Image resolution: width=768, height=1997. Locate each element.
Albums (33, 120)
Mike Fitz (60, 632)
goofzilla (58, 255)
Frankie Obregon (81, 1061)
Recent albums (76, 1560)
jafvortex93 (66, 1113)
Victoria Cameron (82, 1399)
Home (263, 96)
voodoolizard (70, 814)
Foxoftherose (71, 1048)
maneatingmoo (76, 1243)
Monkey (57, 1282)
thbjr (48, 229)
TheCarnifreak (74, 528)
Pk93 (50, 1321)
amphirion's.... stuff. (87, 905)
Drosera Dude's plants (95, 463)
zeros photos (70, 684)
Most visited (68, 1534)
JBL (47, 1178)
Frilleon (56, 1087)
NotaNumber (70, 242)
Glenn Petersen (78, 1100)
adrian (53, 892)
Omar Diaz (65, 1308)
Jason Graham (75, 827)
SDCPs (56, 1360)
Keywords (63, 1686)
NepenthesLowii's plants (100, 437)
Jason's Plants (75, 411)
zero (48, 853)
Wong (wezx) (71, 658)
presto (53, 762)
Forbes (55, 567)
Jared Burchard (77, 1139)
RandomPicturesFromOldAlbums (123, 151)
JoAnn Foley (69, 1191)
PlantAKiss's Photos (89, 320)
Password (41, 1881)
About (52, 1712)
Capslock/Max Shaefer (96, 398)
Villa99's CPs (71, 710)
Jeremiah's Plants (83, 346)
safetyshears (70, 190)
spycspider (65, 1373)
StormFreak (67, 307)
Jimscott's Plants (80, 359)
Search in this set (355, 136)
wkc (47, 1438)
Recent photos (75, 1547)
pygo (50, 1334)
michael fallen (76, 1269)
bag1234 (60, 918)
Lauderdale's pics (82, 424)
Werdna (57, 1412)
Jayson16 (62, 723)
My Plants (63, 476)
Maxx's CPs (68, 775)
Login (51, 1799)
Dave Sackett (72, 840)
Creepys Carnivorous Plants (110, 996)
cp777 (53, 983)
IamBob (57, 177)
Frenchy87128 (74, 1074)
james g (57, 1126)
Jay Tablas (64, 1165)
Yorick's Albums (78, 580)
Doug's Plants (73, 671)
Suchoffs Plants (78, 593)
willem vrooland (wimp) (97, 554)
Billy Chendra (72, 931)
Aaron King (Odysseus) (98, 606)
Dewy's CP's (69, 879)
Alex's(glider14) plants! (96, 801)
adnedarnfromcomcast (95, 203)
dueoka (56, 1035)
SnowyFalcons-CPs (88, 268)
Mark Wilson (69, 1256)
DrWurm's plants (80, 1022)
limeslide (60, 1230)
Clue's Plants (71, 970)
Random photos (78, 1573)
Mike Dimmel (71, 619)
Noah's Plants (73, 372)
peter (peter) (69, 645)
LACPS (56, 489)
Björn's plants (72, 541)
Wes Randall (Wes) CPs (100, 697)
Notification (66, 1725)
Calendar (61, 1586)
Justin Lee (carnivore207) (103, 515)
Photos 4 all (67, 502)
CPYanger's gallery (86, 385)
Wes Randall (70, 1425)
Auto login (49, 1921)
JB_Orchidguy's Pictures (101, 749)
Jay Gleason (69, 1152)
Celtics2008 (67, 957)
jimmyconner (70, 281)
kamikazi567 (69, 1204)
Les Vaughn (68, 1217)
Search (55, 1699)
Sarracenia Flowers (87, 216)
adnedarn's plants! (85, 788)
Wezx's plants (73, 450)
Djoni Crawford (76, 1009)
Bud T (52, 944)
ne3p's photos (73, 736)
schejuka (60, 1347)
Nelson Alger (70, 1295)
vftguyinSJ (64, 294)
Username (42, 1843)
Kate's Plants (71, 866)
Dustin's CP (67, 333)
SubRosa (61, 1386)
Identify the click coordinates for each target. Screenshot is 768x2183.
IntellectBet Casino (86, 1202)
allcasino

***

__TO BE DONE__. Copy out every line of the data above, character for character.

__REPLY__.
Image resolution: width=768, height=1997. Locate each element.
Albums (33, 120)
Mike Fitz (60, 632)
goofzilla (58, 255)
Frankie Obregon (81, 1061)
Recent albums (76, 1560)
jafvortex93 (66, 1113)
Victoria Cameron (82, 1399)
Home (263, 96)
voodoolizard (70, 814)
Foxoftherose (71, 1048)
maneatingmoo (76, 1243)
Monkey (57, 1282)
thbjr (48, 229)
TheCarnifreak (74, 528)
Pk93 (50, 1321)
amphirion's.... stuff. (87, 905)
Drosera Dude's plants (95, 463)
zeros photos (70, 684)
Most visited (68, 1534)
JBL (47, 1178)
Frilleon (56, 1087)
NotaNumber (70, 242)
Glenn Petersen (78, 1100)
adrian (53, 892)
Omar Diaz (65, 1308)
Jason Graham (75, 827)
SDCPs (56, 1360)
Keywords (63, 1686)
NepenthesLowii's plants (100, 437)
Jason's Plants (75, 411)
zero (48, 853)
Wong (wezx) (71, 658)
presto (53, 762)
Forbes (55, 567)
Jared Burchard (77, 1139)
RandomPicturesFromOldAlbums (123, 151)
JoAnn Foley (69, 1191)
PlantAKiss's Photos (89, 320)
Password (41, 1881)
About (52, 1712)
Capslock/Max Shaefer (96, 398)
Villa99's CPs (71, 710)
Jeremiah's Plants (83, 346)
safetyshears (70, 190)
spycspider (65, 1373)
StormFreak (67, 307)
Jimscott's Plants (80, 359)
Search in this set (355, 136)
wkc (47, 1438)
Recent photos (75, 1547)
pygo (50, 1334)
michael fallen (76, 1269)
bag1234 (60, 918)
Lauderdale's pics (82, 424)
Werdna (57, 1412)
Jayson16 (62, 723)
My Plants (63, 476)
Maxx's CPs (68, 775)
Login (51, 1799)
Dave Sackett (72, 840)
Creepys Carnivorous Plants (110, 996)
cp777 (53, 983)
IamBob (57, 177)
Frenchy87128 (74, 1074)
james g (57, 1126)
Jay Tablas (64, 1165)
Yorick's Albums (78, 580)
Doug's Plants (73, 671)
Suchoffs Plants (78, 593)
willem vrooland (wimp) (97, 554)
Billy Chendra (72, 931)
Aaron King (Odysseus) (98, 606)
Dewy's CP's (69, 879)
Alex's(glider14) plants! (96, 801)
adnedarnfromcomcast (95, 203)
dueoka (56, 1035)
SnowyFalcons-CPs (88, 268)
Mark Wilson (69, 1256)
DrWurm's plants (80, 1022)
limeslide (60, 1230)
Clue's Plants (71, 970)
Random photos (78, 1573)
Mike Dimmel (71, 619)
Noah's Plants (73, 372)
peter (peter) (69, 645)
LACPS (56, 489)
Björn's plants (72, 541)
Wes Randall (Wes) CPs (100, 697)
Notification (66, 1725)
Calendar (61, 1586)
Justin Lee (carnivore207) (103, 515)
Photos 4 all (67, 502)
CPYanger's gallery (86, 385)
Wes Randall (70, 1425)
Auto login (49, 1921)
JB_Orchidguy's Pictures (101, 749)
Jay Gleason (69, 1152)
Celtics2008 (67, 957)
jimmyconner (70, 281)
kamikazi567 (69, 1204)
Les Vaughn (68, 1217)
Search (55, 1699)
Sarracenia Flowers (87, 216)
adnedarn's plants! (85, 788)
Wezx's plants (73, 450)
Djoni Crawford (76, 1009)
Bud T (52, 944)
ne3p's photos (73, 736)
schejuka (60, 1347)
Nelson Alger (70, 1295)
vftguyinSJ (64, 294)
Username (42, 1843)
Kate's Plants (71, 866)
Dustin's CP (67, 333)
SubRosa (61, 1386)
Identify the click coordinates for each target. Screenshot is 768x2183.
IntellectBet Casino (86, 1202)
allcasino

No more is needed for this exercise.